After the NUR's merger with the National Union of Seamen in 1990, to form the RMT, Mr Crow worked his way up, becoming assistant general secretary in 1994 and, following the death of Jimmy Knapp in late 2001, leader.

Shortly before the election, on New Year's Day 2002, Mr Crow was attacked outside his house by two men armed with an iron bar - an assault which he speculated had been ordered by rail management. In the event, he won with twice as many votes as the other two candidates combined.

Though the restructuring of railways under John Major's government doubled passenger numbers, the Docklands Light Railway has operated for two decades with driverless trains and only a tiny proportion of Underground tickets are now sold at manned ticket windows, Mr Crow resolutely set his face against all such threats to his members.

He was just as steadfastly opposed when challenges came from the Labour government although, on the night of the general election in 1997, he had downed a can of beer for every Tory cabinet minister who lost his seat - "quite a lot".

Mr Crow was, however, soon equally disenchanted by Tony Blair's government.

He ensured John Prescott was expelled from the union because he failed to renationalise the railways (Labour returned the favour by expelling the RMT in 2004), accused Ken Livingstone of betraying his principles (when the then Mayor urged workers to cross picket lines), and described Gordon Brown's call for "British jobs for British workers" as "absolute bull****".

Mr Crow's opposition to the EU was rooted in the belief it was a capitalist conspiracy, rather than because of immigrant workers. "I've got more in common with a Chinese labourer than with Sir Fred Goodwin," he declared.

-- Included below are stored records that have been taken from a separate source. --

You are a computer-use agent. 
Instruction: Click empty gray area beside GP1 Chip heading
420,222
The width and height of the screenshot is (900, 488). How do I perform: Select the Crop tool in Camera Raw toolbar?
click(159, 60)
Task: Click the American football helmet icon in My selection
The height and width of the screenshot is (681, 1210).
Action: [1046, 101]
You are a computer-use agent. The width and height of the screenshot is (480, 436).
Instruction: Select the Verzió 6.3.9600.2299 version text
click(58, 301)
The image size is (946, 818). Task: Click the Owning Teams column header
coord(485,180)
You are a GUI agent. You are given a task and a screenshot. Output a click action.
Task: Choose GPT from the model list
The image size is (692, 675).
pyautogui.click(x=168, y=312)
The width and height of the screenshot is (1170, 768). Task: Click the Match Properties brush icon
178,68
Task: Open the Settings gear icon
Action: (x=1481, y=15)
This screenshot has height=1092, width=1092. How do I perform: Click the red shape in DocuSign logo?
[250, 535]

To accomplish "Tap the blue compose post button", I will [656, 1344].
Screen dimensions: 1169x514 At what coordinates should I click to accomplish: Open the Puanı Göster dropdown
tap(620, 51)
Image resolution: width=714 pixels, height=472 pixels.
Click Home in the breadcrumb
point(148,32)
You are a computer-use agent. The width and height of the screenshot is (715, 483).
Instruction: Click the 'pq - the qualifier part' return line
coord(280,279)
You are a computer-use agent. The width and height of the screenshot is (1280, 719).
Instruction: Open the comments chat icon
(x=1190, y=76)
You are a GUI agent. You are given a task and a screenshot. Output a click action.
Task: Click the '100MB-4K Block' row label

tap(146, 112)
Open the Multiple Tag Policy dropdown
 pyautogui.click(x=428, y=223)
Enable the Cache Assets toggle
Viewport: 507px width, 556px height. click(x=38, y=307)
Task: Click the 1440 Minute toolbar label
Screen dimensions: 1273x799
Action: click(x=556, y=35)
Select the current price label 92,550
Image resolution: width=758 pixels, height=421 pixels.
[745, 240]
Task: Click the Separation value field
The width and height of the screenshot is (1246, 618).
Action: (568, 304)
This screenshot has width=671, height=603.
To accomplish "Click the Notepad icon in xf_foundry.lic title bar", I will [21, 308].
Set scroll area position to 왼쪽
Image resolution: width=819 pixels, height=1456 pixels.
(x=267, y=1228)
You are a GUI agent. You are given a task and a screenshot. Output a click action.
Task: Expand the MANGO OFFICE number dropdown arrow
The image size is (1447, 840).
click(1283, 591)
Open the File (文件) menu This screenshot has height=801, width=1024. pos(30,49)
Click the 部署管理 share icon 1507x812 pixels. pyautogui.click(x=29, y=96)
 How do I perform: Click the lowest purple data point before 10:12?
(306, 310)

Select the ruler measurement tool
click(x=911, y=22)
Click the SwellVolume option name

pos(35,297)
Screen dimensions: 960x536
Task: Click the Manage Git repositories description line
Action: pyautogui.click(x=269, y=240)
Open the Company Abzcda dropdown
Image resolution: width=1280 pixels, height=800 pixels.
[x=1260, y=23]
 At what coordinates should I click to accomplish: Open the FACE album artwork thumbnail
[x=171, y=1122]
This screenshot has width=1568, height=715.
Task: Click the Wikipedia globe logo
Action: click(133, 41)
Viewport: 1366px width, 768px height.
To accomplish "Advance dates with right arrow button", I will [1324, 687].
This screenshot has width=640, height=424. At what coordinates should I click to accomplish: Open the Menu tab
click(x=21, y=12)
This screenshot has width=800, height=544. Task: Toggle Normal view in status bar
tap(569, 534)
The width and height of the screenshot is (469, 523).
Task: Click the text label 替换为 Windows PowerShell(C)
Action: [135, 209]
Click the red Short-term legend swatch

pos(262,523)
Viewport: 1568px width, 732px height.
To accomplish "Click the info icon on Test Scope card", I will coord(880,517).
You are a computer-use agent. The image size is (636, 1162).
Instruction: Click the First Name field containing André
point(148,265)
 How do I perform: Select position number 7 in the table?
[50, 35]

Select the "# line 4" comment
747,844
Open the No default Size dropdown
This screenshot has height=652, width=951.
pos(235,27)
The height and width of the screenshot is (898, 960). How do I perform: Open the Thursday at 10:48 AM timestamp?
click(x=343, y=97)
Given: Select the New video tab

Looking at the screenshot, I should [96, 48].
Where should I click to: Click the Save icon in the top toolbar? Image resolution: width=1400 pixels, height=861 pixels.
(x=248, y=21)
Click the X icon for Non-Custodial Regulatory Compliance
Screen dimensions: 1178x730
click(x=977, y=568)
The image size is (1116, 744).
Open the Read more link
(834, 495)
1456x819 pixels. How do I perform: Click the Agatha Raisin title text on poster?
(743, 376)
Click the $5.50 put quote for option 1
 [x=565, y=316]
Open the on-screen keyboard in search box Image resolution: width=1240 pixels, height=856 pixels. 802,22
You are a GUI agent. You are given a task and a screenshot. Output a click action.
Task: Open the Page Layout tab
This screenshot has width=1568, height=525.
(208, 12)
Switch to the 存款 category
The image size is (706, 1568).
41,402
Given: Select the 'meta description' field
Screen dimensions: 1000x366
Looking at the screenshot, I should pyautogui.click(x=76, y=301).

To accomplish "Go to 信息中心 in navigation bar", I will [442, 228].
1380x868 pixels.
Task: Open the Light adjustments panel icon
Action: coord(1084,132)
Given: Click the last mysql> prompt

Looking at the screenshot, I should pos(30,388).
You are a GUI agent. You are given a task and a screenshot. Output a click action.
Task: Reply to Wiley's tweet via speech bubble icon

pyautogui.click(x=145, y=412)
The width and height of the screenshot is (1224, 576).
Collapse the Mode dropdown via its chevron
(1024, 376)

The parallel was not perhaps exact; his own total remuneration, including bonuses, benefits, expenses and pension rights, was eventually more than £145,000, and two years ago he was reported to have spent £650 on a single lunch.

Mr Crow, with his shaven head, generous proportions and cultivated air of menace, had the general demeanour of a nightclub bouncer.

But he could also be drily entertaining, had a good sense of humour, and was possessed of an astute intelligence. He was a natty dresser (though in casual clothes, rather than suits) and was keen on sport; he was a devoted Millwall fan, followed boxing, and worked out six days a week, as well as playing five-a-side football.

His office was decorated with busts of Marx and Lenin and a poster of Che Guevara. His dog was called Castro.

He is survived by his long-standing partner Nicola Hoarau, manager of the RMT's credit union, and their daughter, by a son from a previous marriage, and two step-daughters.